(Source data)
# # # # # # #

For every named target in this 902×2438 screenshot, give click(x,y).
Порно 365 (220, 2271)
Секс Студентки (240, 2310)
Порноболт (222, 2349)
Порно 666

# # # # # # #

Written instruction: Turn every line of the listing above into a numbered list, leaving out any blank lines.

Task result:
1. For every named target in this 902×2438 screenshot, give click(x,y).
2. Порно 365 (220, 2271)
3. Секс Студентки (240, 2310)
4. Порноболт (222, 2349)
5. Порно 666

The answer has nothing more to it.